(Saved entries)
>>>

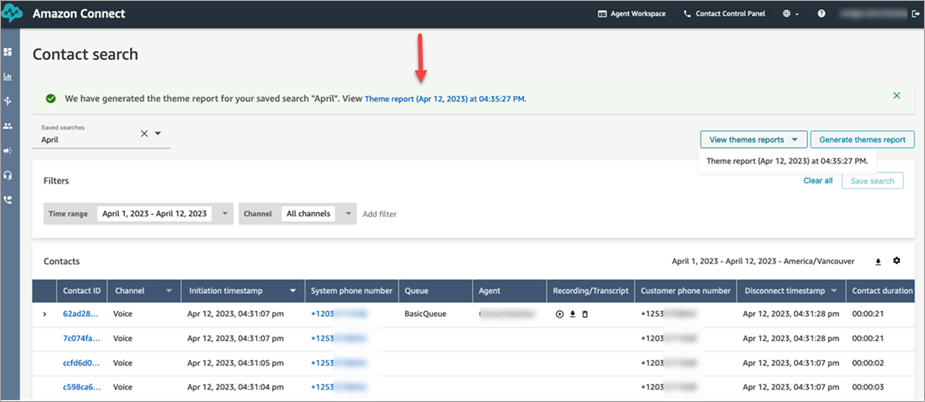
Task: Click the Generate themes report button
Action: pos(861,140)
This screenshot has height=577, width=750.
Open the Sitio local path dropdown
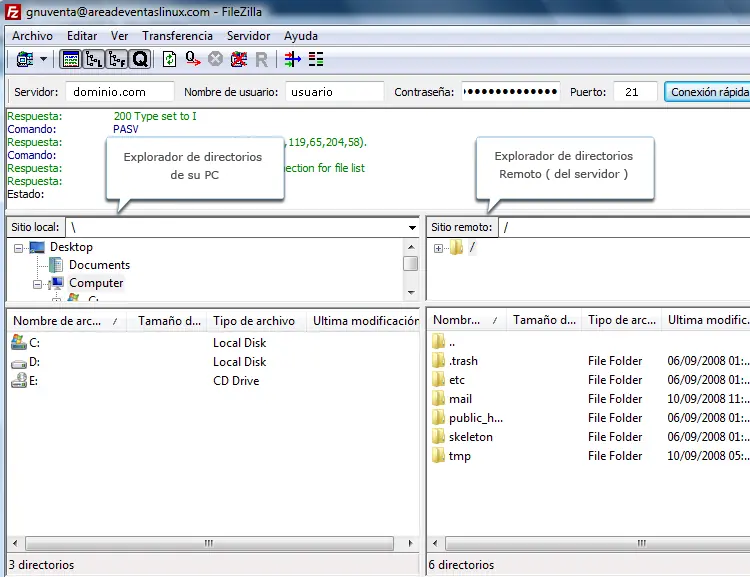[x=412, y=228]
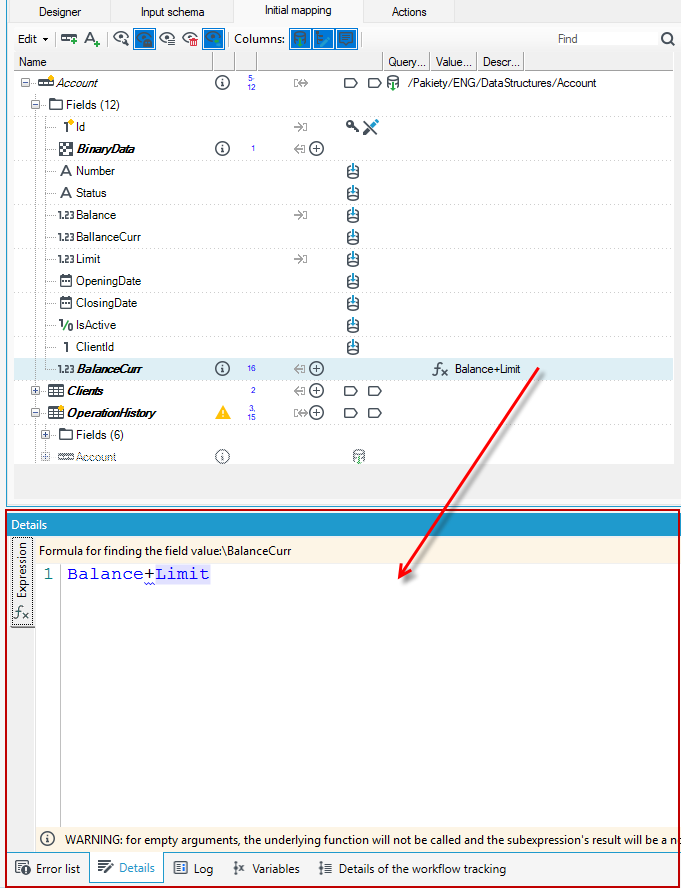The height and width of the screenshot is (888, 681).
Task: Click the plus circle on BinaryData row
Action: 317,149
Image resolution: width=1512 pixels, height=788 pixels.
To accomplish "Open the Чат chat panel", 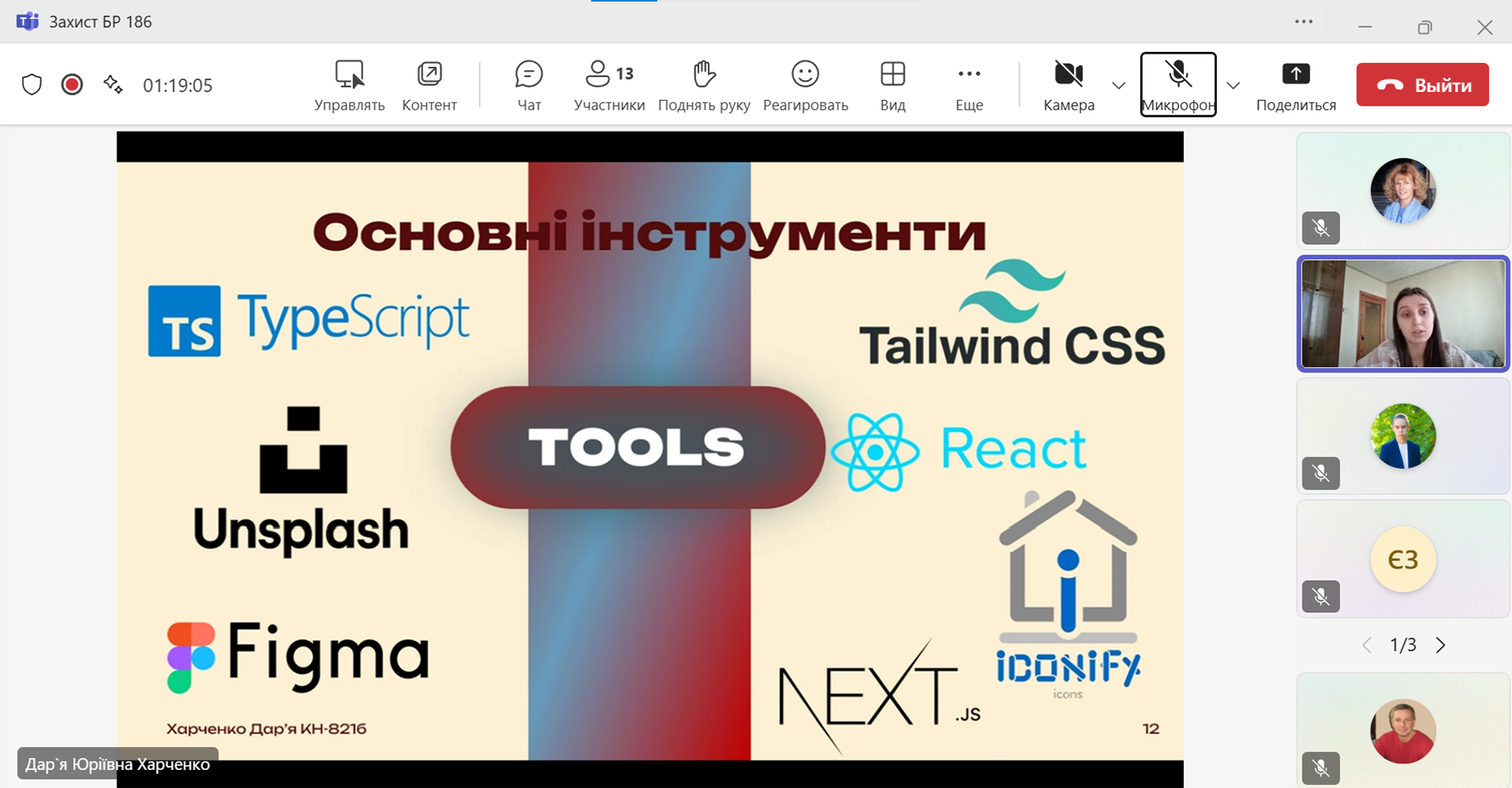I will (x=528, y=84).
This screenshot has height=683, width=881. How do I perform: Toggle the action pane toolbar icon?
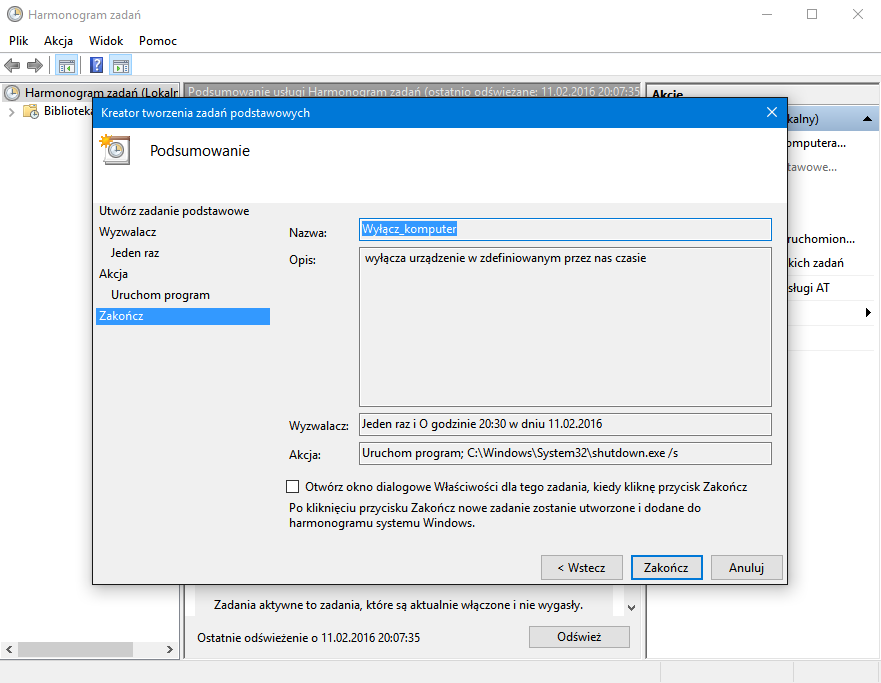point(121,66)
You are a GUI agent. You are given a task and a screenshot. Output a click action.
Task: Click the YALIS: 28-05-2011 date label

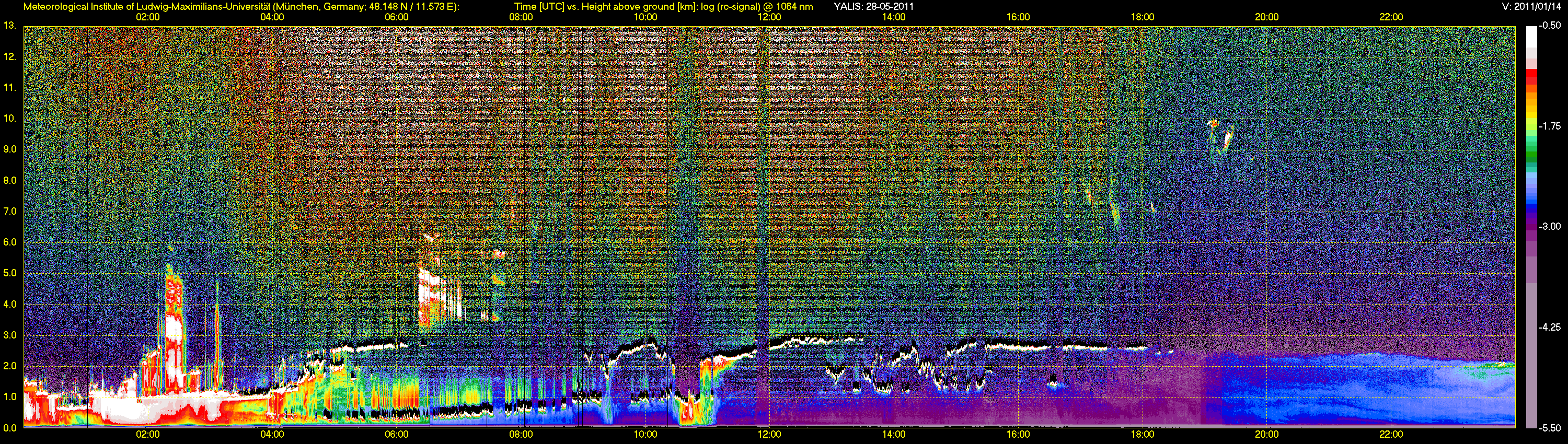click(873, 7)
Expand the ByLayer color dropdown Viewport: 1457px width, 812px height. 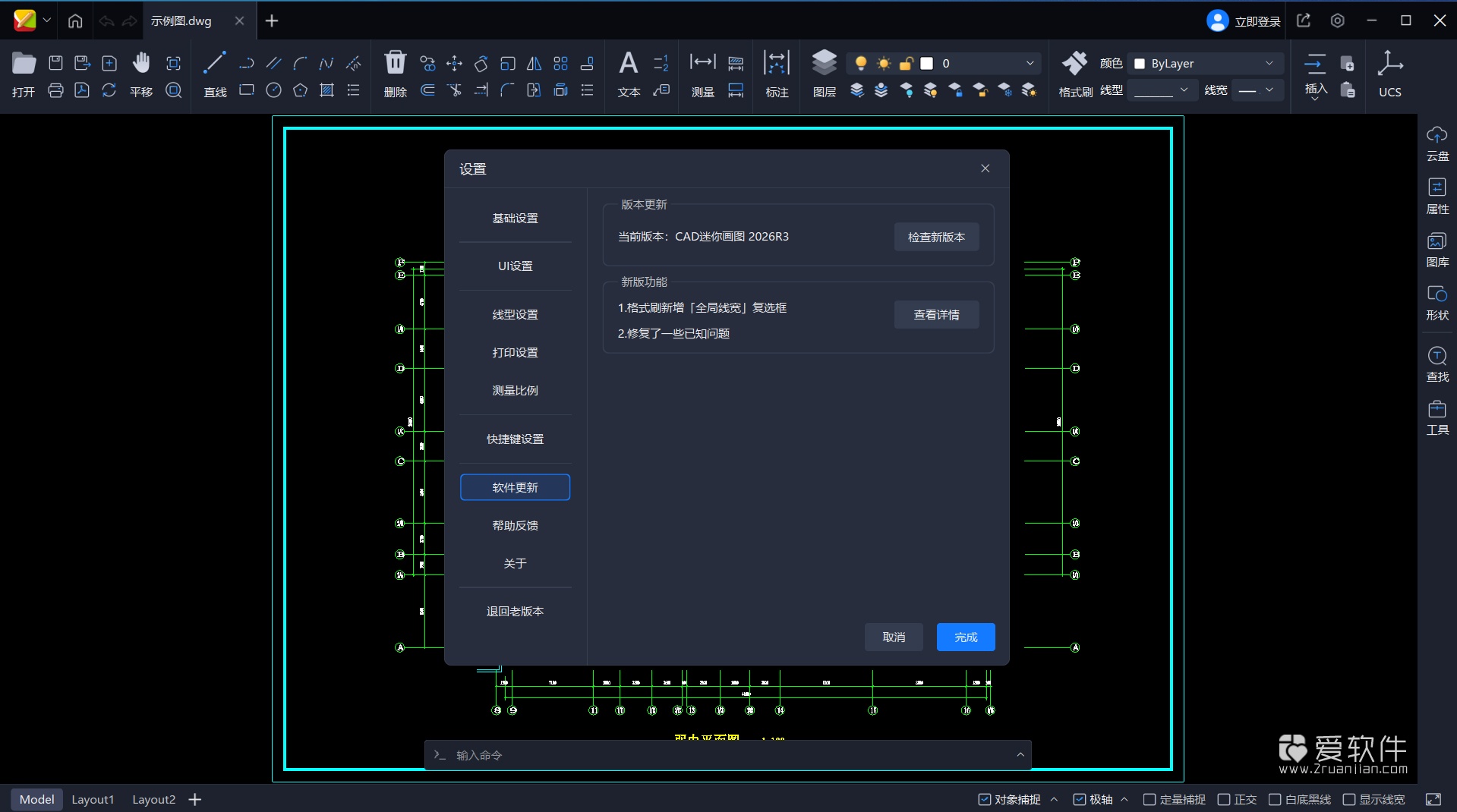click(x=1206, y=64)
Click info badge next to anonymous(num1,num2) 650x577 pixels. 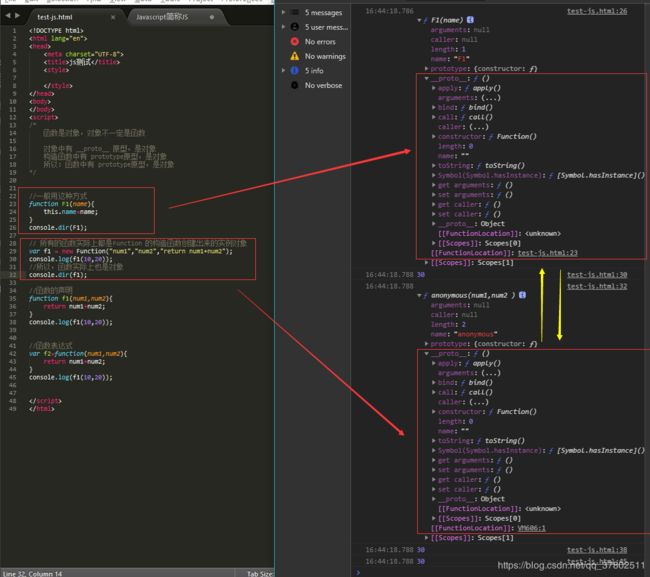(522, 295)
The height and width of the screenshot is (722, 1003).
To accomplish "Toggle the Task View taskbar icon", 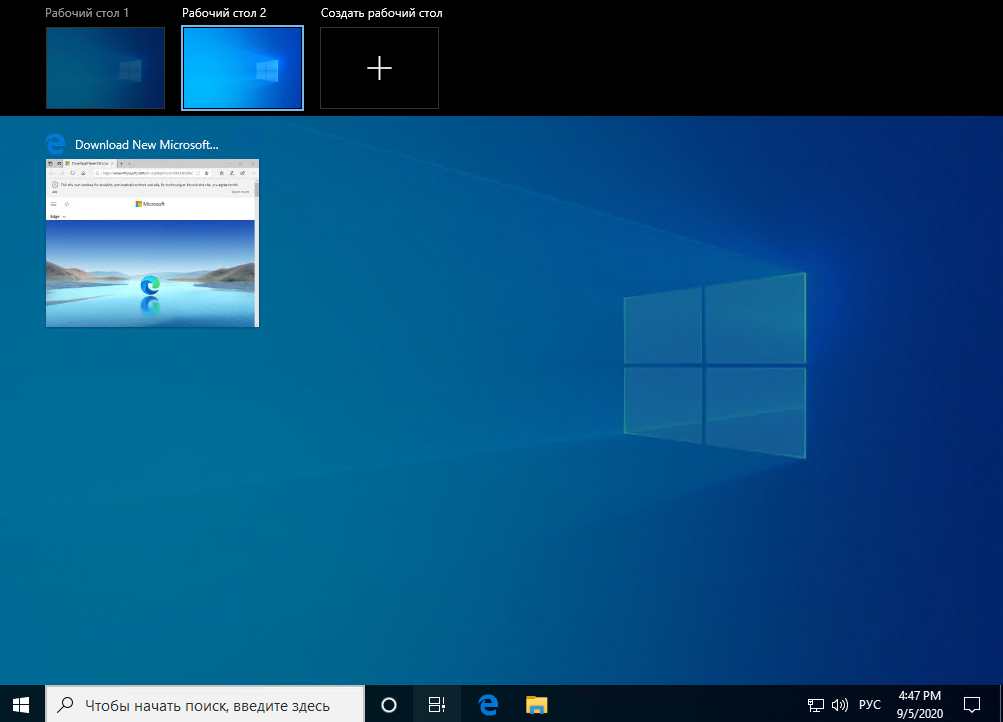I will (x=437, y=704).
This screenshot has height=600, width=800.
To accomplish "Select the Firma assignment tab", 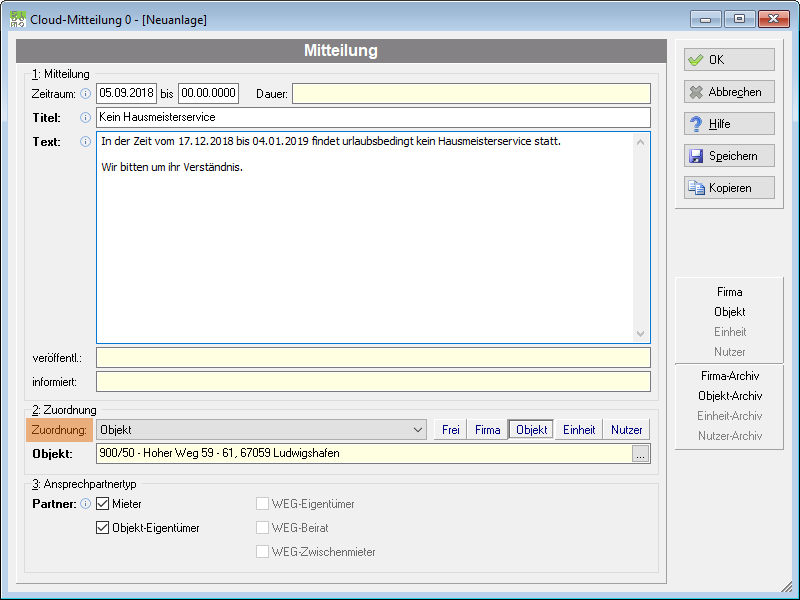I will (487, 430).
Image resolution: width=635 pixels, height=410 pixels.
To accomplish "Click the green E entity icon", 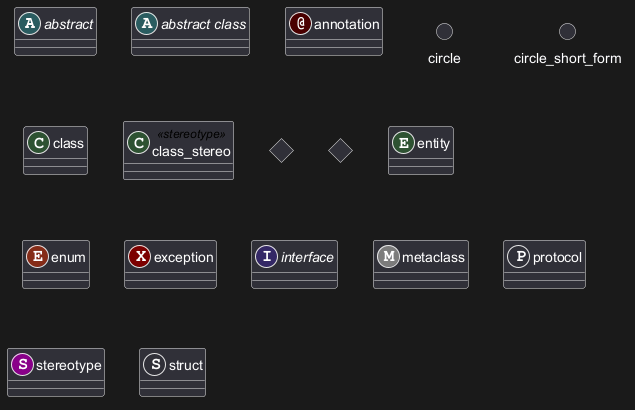I will coord(404,143).
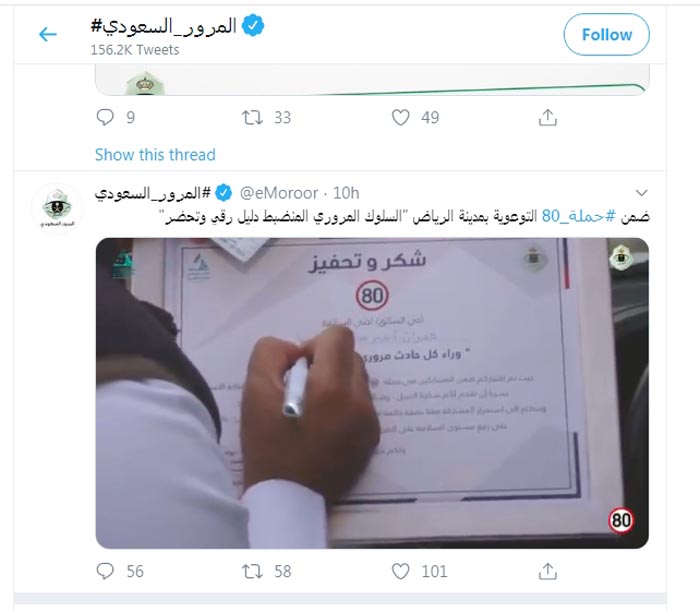
Task: Open Show this thread link
Action: [x=155, y=155]
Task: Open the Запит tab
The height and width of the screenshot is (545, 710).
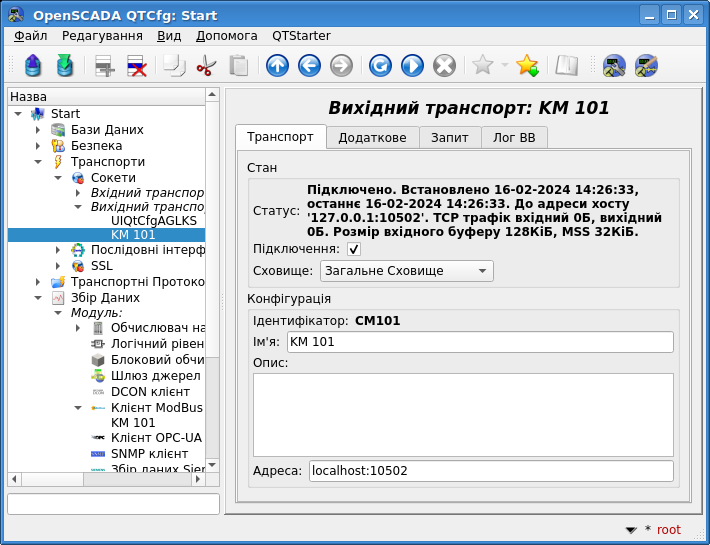Action: 449,138
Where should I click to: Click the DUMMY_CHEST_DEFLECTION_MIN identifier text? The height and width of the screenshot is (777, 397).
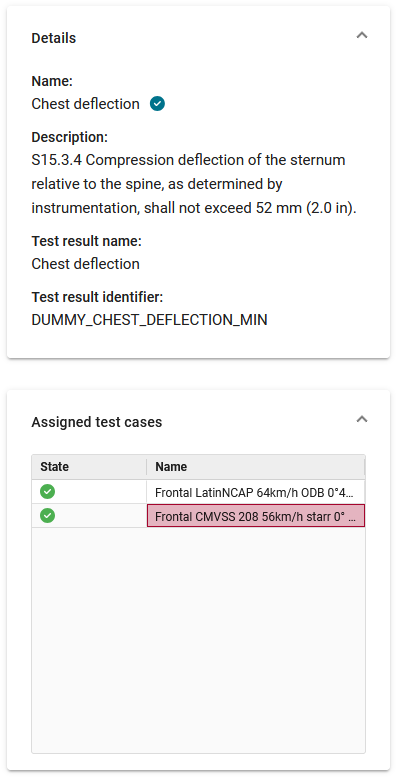pos(149,320)
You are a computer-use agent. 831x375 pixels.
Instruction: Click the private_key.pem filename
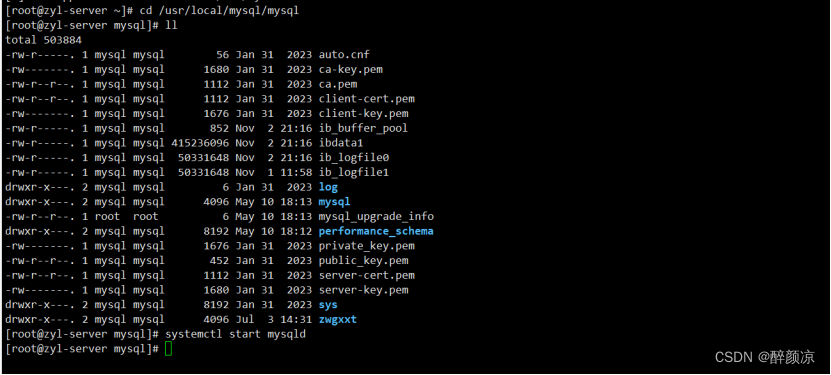pyautogui.click(x=366, y=246)
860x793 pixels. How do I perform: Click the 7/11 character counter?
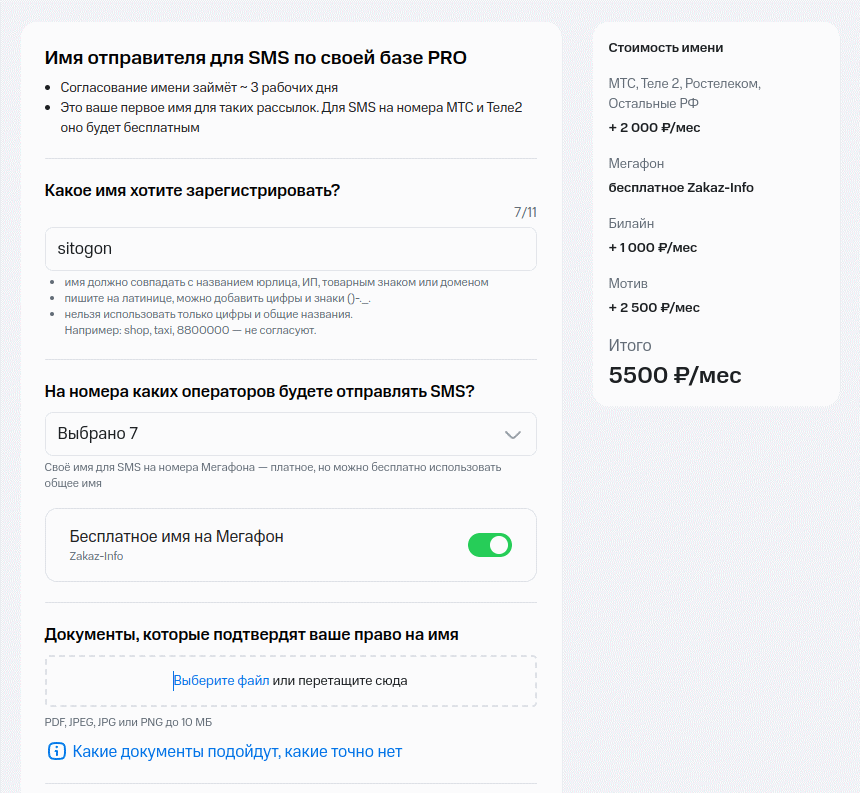[525, 212]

<<<

PROBLEM REQUIREMENTS — Print the lines from the one holding "860x793 pixels. How" through the last line of the records, word for word, and omit the pictures.

RESPONSE —
860x793 pixels. How do I perform: Click the 7/11 character counter?
[525, 212]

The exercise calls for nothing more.